El modelo de familia que nos impone el Imperialismo es una familia narcisista: a la medida y en función del “yo”... pero si queremos apostar por una nueva familia para una nueva sociedad, la familia debe salir de sí misma, asumir el riesgo, vivir el amor adulto de hombres libres.
En la cultura obrera y cristiana, nuestros padres y abuelos han podido vivir la familia como fuente y escuela de solidaridad y ello por necesidad... no huyeron del sufrimiento ni del sacrificio, no buscaron reconocimientos sino que buscaron el último lugar, pusieron en primer lugar al más débil (niños y ancianos)... Estas familias fueron respuesta a su tiempo: la familia patriarcal rural y la familia nuclear industrial.
Hoy la respuesta a esta sociedad postindustrial y de la tecnología pasa por familias asociadas que vivan la solidaridad de forma cotidiana e institucional, en lo pequeño y en lo grande, incorporando varias generaciones, cultivando la complementariedad y creando respuestas entusiasmantes para los hijos durante todo su crecimiento.

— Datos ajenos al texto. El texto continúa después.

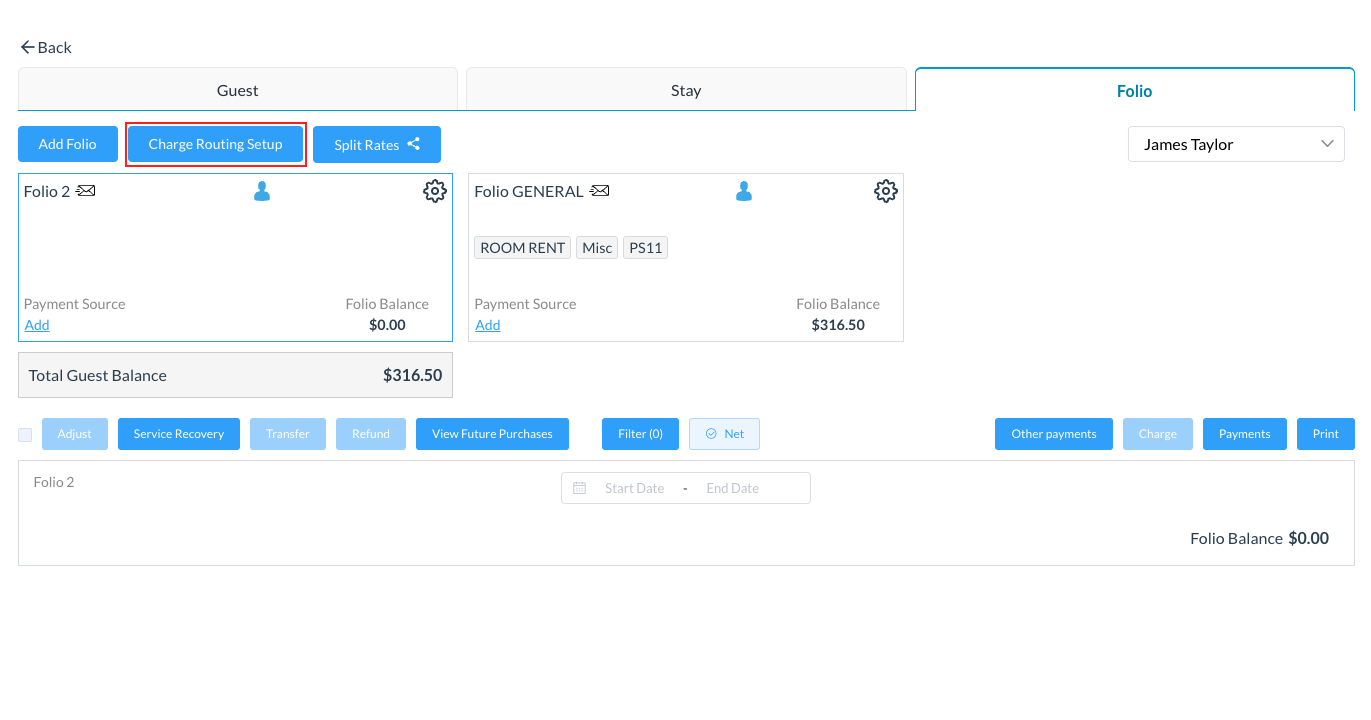Toggle the Net filter button
This screenshot has height=720, width=1371.
tap(724, 434)
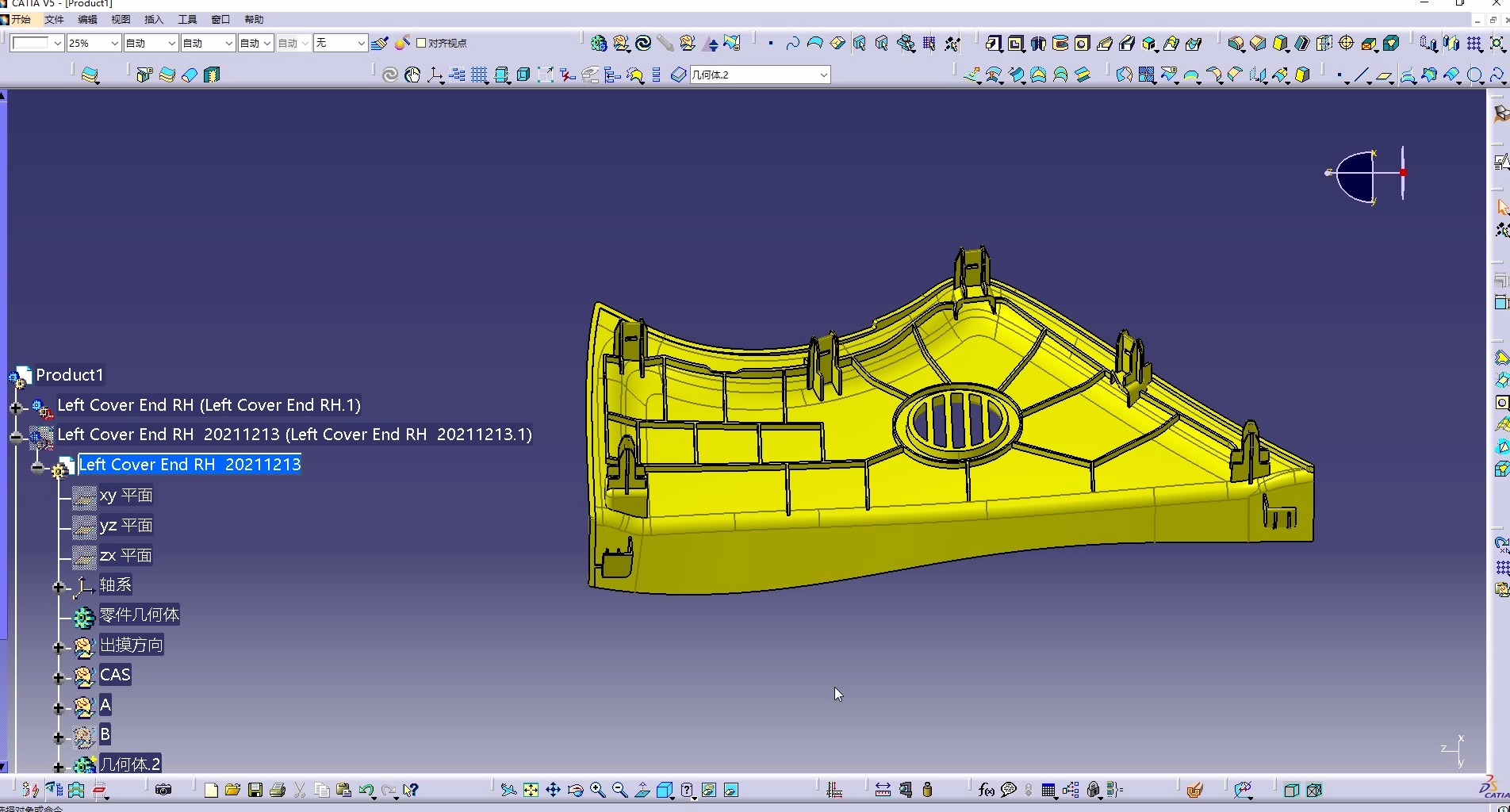Activate the Pan view tool
1510x812 pixels.
553,790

La familia cristiana será testimonio si cultiva , como fruto de una intensa vivencia del Señor en la oración y en los sacramentos, la humildad, el sacrificio y la pobreza.
La familia que quiera ser escuela de solidaridad y afrontar las agresiones del sistema imperialista debe encontrar con otras familias nuevas formas de vida con un Ideal común y unos compromisos sociopolíticos de transformación de las estructuras injustas e insolidarias desde la solidaridad equivalente y la encarnación en los empobrecidos de la tierra.
Sólo poniendo en el centro los problemas de los últimos de la Tierra nuestros problemas se harán pequeños y experimentaremos (al igual que experimentaron nuestros padres y abuelos) que la vida sólo tiene sentido cuando se entrega por un Ideal mayor.
Sólo así seremos esperanza para nuestro mundo, para los empobrecidos de la tierra... pero también para nuestros hijos.